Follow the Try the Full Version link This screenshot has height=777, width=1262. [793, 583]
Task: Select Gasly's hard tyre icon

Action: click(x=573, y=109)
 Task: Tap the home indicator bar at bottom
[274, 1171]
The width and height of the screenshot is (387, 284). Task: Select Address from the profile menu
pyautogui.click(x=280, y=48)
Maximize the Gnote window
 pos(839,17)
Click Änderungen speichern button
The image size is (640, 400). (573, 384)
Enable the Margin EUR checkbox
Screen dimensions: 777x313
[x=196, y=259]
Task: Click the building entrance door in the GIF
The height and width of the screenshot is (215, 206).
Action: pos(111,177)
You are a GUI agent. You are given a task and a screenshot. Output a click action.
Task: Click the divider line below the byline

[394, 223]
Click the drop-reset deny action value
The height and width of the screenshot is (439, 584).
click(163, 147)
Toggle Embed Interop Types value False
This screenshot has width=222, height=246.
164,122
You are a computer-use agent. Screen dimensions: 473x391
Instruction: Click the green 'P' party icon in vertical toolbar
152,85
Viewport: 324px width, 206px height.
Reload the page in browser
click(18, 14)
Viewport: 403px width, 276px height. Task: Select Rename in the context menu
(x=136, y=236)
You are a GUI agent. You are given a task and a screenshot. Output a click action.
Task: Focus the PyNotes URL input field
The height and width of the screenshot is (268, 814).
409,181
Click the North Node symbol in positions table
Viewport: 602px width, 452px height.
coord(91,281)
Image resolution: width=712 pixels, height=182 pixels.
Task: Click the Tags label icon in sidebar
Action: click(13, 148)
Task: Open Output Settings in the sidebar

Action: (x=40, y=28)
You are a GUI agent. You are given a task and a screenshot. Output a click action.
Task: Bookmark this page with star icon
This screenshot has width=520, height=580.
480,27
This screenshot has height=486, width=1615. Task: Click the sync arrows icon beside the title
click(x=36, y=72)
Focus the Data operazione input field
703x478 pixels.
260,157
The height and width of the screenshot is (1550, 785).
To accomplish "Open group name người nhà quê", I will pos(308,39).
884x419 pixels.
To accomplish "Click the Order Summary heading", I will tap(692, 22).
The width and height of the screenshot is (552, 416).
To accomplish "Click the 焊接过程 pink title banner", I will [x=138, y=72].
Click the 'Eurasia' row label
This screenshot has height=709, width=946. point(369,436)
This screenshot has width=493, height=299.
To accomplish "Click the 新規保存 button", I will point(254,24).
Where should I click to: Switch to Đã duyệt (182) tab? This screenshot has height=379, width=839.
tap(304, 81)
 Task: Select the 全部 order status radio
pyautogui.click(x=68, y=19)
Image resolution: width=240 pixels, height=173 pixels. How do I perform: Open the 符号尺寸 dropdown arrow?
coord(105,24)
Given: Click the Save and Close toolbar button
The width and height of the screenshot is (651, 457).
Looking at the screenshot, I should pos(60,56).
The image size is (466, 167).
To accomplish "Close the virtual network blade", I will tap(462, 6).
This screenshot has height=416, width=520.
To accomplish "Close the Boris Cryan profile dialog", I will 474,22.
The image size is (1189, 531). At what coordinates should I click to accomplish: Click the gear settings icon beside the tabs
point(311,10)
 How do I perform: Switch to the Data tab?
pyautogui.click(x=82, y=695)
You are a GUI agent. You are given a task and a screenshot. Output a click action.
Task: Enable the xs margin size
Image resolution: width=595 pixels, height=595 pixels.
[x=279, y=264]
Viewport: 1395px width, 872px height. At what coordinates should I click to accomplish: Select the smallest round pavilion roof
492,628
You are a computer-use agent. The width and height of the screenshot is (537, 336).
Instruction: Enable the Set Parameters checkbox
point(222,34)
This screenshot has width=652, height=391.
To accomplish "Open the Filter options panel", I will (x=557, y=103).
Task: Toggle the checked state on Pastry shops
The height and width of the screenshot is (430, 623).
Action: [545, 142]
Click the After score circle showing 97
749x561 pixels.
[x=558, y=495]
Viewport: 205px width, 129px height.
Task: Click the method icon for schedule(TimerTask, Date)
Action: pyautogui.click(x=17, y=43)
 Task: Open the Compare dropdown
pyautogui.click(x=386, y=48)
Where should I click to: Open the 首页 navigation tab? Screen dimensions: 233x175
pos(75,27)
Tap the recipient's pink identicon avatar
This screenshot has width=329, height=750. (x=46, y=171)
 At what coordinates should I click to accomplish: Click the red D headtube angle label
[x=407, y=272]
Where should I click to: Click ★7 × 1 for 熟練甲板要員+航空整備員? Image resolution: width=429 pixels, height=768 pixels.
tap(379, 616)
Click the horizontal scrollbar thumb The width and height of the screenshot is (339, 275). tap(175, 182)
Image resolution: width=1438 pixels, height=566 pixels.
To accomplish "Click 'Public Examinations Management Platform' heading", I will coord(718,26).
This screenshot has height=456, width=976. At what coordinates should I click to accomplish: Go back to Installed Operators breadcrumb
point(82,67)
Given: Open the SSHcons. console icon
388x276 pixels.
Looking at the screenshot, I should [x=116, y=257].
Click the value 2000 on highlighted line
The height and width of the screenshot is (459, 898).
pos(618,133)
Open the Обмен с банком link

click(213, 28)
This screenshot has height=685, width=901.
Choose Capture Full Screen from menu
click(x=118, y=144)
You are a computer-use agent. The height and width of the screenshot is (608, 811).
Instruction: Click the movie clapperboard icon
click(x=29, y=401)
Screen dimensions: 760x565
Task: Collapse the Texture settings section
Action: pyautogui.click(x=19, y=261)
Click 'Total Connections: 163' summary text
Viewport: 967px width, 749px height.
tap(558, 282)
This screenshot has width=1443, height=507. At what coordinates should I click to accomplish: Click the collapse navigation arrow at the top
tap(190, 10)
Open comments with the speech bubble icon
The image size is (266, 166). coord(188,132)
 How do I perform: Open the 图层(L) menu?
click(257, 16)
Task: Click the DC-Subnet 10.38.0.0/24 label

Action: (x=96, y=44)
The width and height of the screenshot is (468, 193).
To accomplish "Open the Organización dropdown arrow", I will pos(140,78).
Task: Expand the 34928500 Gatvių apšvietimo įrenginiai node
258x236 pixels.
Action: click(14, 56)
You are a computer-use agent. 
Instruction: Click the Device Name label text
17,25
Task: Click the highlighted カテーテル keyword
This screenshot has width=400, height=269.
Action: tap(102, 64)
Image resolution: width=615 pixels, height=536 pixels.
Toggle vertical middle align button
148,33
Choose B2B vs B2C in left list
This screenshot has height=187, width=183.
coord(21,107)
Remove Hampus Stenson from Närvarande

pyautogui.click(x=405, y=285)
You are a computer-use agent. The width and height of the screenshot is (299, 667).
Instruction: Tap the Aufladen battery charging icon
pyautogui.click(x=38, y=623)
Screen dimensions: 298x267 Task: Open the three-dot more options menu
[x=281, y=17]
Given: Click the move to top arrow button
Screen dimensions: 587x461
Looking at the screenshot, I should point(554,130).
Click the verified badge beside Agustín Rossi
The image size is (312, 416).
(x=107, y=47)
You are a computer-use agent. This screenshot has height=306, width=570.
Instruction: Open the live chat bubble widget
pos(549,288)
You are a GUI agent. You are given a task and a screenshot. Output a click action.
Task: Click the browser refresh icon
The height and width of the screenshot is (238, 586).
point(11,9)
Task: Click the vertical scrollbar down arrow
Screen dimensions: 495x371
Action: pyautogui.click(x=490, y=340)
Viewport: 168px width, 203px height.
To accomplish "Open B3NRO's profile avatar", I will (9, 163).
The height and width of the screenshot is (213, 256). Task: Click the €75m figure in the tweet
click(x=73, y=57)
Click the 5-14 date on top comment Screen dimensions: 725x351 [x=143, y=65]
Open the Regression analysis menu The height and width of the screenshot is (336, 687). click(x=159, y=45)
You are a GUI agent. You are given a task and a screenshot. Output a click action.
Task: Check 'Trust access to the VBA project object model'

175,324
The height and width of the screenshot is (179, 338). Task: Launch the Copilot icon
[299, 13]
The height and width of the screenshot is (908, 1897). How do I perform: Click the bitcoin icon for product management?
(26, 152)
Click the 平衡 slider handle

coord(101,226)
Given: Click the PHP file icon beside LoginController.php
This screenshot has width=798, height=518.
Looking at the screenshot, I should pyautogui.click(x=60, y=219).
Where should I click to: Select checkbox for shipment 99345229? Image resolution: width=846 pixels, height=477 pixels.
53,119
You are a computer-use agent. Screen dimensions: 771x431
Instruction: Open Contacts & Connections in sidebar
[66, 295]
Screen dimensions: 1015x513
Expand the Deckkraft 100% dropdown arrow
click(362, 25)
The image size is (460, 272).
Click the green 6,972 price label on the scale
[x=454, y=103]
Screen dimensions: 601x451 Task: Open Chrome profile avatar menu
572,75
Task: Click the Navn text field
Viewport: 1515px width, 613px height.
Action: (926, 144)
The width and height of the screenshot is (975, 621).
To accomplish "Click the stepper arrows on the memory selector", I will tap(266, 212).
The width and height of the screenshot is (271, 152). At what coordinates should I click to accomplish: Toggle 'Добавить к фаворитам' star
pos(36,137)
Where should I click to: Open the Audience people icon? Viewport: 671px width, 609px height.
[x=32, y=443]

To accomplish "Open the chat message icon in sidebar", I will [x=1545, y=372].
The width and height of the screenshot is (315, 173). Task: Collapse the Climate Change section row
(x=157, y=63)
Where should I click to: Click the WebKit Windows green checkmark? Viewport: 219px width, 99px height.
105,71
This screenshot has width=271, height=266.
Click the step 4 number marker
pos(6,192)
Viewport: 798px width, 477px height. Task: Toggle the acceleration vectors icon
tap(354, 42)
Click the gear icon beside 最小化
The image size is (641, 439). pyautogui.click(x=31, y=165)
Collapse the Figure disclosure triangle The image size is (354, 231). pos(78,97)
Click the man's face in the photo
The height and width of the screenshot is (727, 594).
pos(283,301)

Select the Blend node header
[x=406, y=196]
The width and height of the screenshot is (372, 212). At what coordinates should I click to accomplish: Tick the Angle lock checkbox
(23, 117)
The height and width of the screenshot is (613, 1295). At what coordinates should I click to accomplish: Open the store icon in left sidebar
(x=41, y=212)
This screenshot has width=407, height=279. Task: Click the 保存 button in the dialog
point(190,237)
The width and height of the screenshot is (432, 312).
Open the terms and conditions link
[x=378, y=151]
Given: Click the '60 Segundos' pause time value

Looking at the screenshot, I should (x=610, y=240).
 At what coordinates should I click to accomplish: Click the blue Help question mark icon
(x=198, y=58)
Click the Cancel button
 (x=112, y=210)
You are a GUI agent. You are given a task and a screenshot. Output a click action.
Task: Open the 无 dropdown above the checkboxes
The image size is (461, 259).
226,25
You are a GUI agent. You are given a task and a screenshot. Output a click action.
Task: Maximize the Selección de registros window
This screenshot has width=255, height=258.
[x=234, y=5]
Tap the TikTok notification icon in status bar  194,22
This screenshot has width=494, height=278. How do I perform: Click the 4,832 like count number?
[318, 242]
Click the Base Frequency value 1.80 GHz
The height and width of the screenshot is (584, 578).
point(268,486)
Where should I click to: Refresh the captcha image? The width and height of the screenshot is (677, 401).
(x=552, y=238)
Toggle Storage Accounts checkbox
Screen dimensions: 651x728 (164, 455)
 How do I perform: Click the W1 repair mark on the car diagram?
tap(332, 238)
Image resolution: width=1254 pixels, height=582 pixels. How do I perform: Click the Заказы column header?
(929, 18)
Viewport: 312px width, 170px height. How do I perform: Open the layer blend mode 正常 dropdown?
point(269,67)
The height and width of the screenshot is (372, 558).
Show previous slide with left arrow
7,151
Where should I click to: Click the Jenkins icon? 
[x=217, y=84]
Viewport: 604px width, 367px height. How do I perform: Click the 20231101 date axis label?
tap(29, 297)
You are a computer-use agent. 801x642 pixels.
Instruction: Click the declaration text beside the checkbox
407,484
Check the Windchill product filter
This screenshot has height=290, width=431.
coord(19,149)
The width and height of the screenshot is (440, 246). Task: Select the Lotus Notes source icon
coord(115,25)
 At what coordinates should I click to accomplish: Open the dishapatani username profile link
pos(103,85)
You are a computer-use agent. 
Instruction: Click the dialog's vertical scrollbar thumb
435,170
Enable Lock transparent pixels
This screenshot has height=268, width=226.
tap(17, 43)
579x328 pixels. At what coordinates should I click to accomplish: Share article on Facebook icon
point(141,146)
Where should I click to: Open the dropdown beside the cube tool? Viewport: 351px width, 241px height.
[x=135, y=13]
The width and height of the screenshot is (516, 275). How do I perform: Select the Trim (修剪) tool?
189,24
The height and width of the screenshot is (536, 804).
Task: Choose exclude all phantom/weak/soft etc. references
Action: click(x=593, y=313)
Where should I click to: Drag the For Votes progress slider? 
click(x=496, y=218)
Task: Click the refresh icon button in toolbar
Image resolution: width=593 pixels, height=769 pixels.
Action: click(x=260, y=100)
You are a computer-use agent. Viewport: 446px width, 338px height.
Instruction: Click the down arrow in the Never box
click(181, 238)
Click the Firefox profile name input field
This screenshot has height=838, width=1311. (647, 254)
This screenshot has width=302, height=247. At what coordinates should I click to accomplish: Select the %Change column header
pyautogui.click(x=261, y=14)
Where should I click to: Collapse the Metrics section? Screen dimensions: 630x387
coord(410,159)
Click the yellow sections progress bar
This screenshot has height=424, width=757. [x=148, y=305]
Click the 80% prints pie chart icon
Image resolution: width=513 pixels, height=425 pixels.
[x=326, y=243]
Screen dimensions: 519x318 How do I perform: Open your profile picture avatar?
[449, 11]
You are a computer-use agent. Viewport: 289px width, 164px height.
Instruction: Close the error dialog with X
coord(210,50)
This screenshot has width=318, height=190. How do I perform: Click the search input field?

* The problem
Using the records above, select and copy every line that has the word "heading".

* Solution to this task
To accomplish "Click the Order Summary heading", I will tap(692, 22).
To accomplish "Click 'Public Examinations Management Platform' heading", I will coord(718,26).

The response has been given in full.